Items from a data source

#####

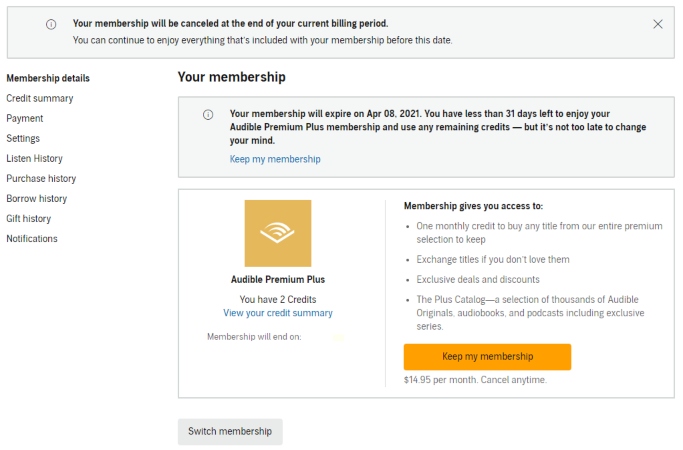Select Notifications in the sidebar

click(32, 239)
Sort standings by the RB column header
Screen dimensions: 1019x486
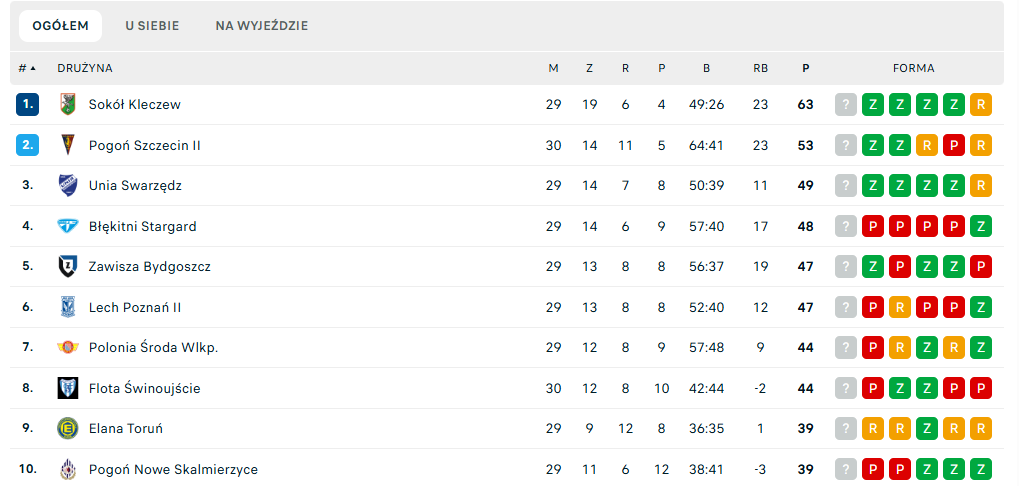760,68

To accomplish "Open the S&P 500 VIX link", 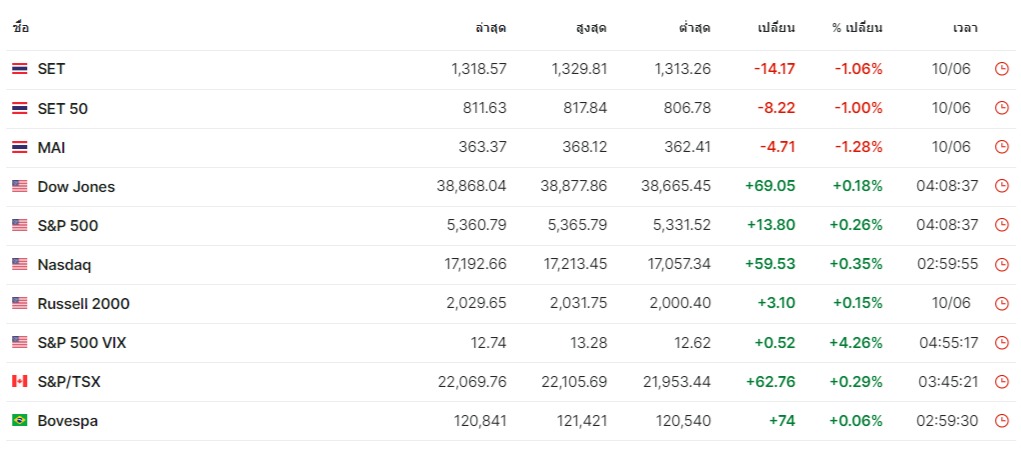I will [81, 343].
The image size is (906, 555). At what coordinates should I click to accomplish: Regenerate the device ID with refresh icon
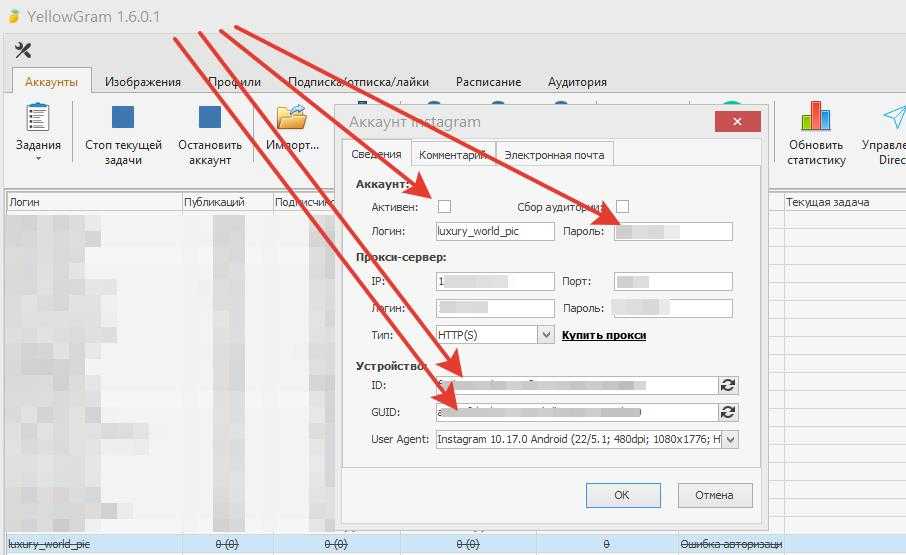(728, 385)
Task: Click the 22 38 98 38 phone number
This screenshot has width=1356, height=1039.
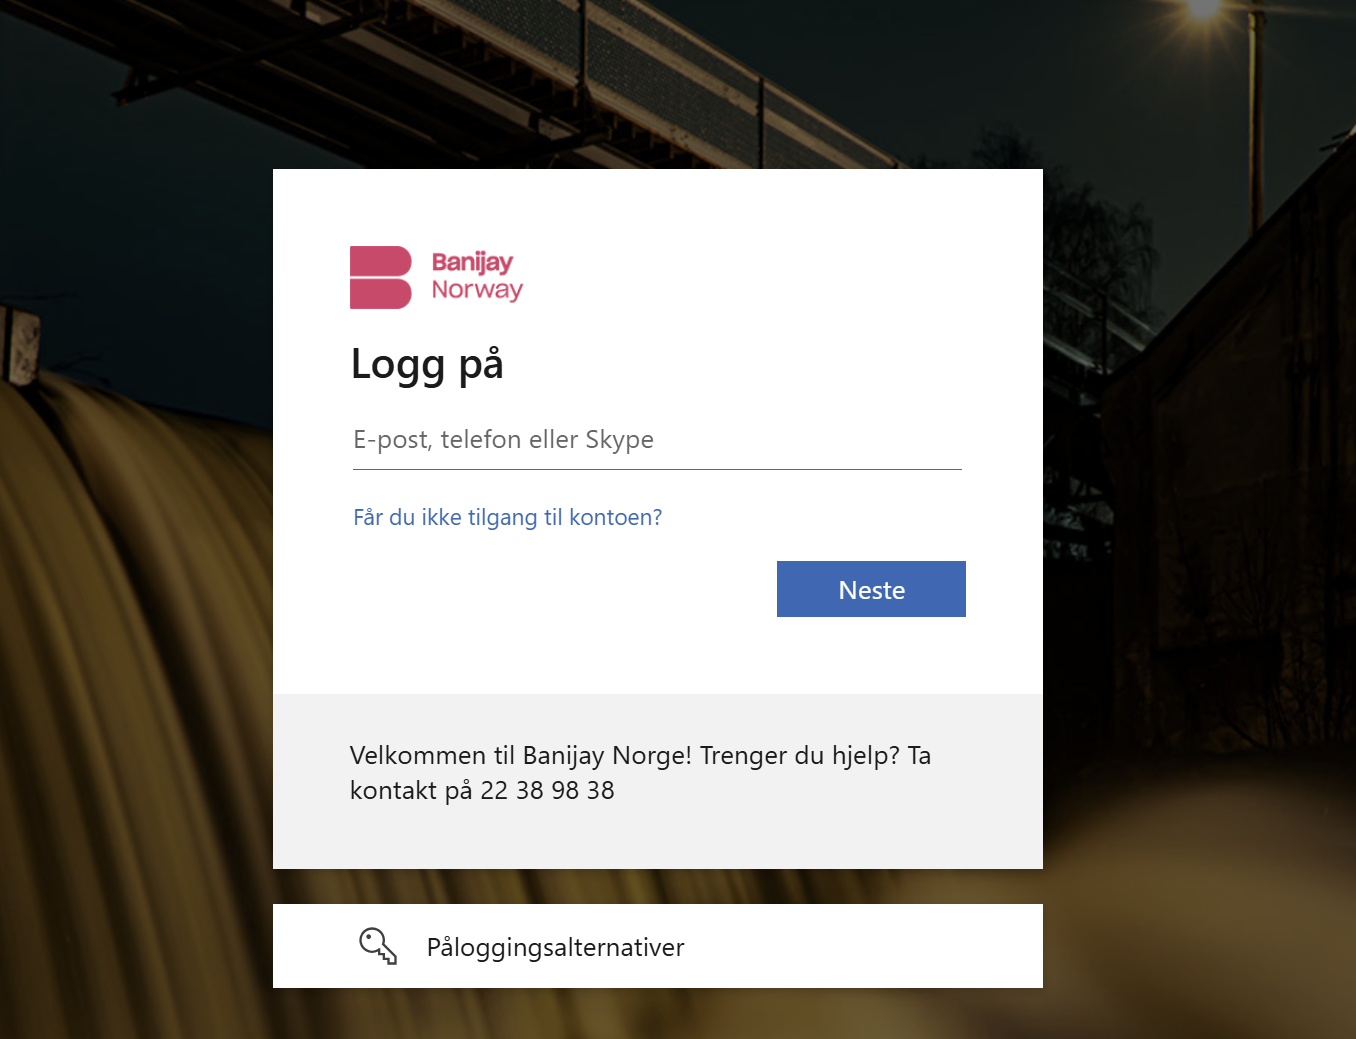Action: (547, 790)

#####

What do the lines above say from the line containing "The image size" through the last line? Quote them exactly, both ends included, and leave out the pictures.

The answer:
The image size is (906, 555). At what coordinates should I click to accomplish: Regenerate the device ID with refresh icon
(728, 385)
Task: Click the 22 38 98 38 phone number
This screenshot has width=1356, height=1039.
Action: (547, 790)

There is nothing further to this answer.